Source document
######

Still today, Herr can remember stepping into the group’s first bionic leg prototype—and then back to a traditional prosthesis—for the first time.
“It was as profound as when you’re walking through the airport and you hit the moving walkway. When you get off and return to normal walking, you’re like, ‘Walking is really strenuous and slow,’” he says. “That’s what it was like going from our powered system to passive conventional systems. So I knew there was magic there clinically.”
Herr’s experience commercializing a computer-controlled knee joint—designed by his group for the Icelandic company Ossur—inspired him to launch iWalk in 2006. The knee, now used by thousands of patients worldwide, utilizes iron particles suspended in oil between steel plates and manipulated by an electromagnetic field to either stiffen or relax during a wearer’s gait.
With Ossur there was a hefty, time-consuming transfer of technology—but launching an MIT startup ensured, among other things, that a core group of inventors would stay on to innovate and commercialize the product.
“I’m always thinking about minimizing the time and investment to get from bench to bedside,” Herr says. “Starting a company is one way of enhancing that efficiency. And it’s ideal for passion: Inventors just care a lot about their inventions, and that passion and commitment fuels commercial progress.”
Today’s BiOM system has undergone more than 20 iterations, funded by roughly $50 million of venture capital and grants—and the company keeps designing and innovating. “Not only is the BiOM Ankle System improving month-by-month, year-by-year, but the company is also planning to launch additional bionic products into the space to provide assistance to a larger number of people,” Herr says.
Osteoarthritis, humanoid design and “personal bionics”
BiOM’s broader goal is to prevent costly conditions such as osteoarthritis. As we age, the loss of fast muscle fibers, and excessive force, cause the ankle and calf muscles to lose power, driving painful joint disorders, such as knee osteoarthritis and low back pain—caused in part by awkward, limping gaits. Across the elderly population, joint osteoarthritis is a leading cause of mobility impairment.

######

Task brief
In the passage on bionic limbs, why did Herr see launching an MIT startup as preferable to the route taken with Ossur? Answer in one to three sentences. The lines after this passage play no part in the exercise.

Recorded information
######

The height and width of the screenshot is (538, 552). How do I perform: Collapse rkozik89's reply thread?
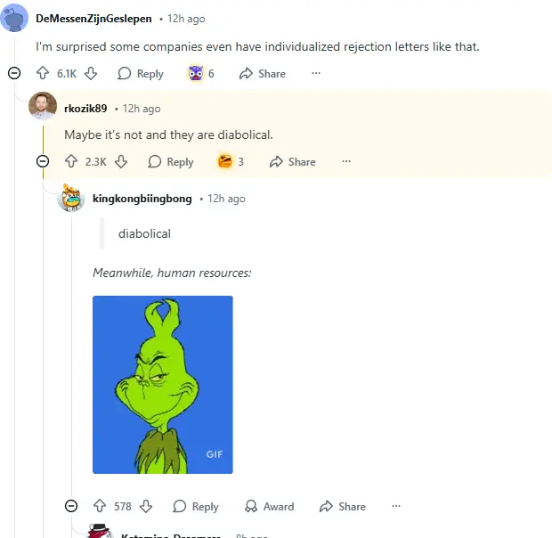43,161
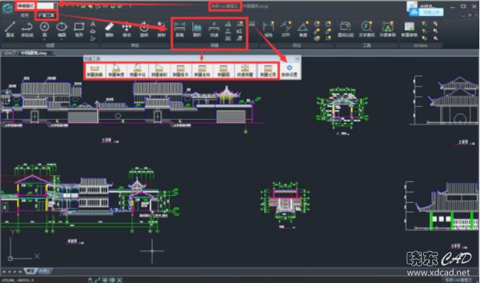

######

Worked solution
With Ossur there was a hefty, time-consuming transfer of technology, while a startup ensured that a core group of inventors would stay on to innovate and commercialize the product. Herr says starting a company reduces the time and investment needed to get from bench to bedside, and the inventors' passion and commitment fuel commercial progress.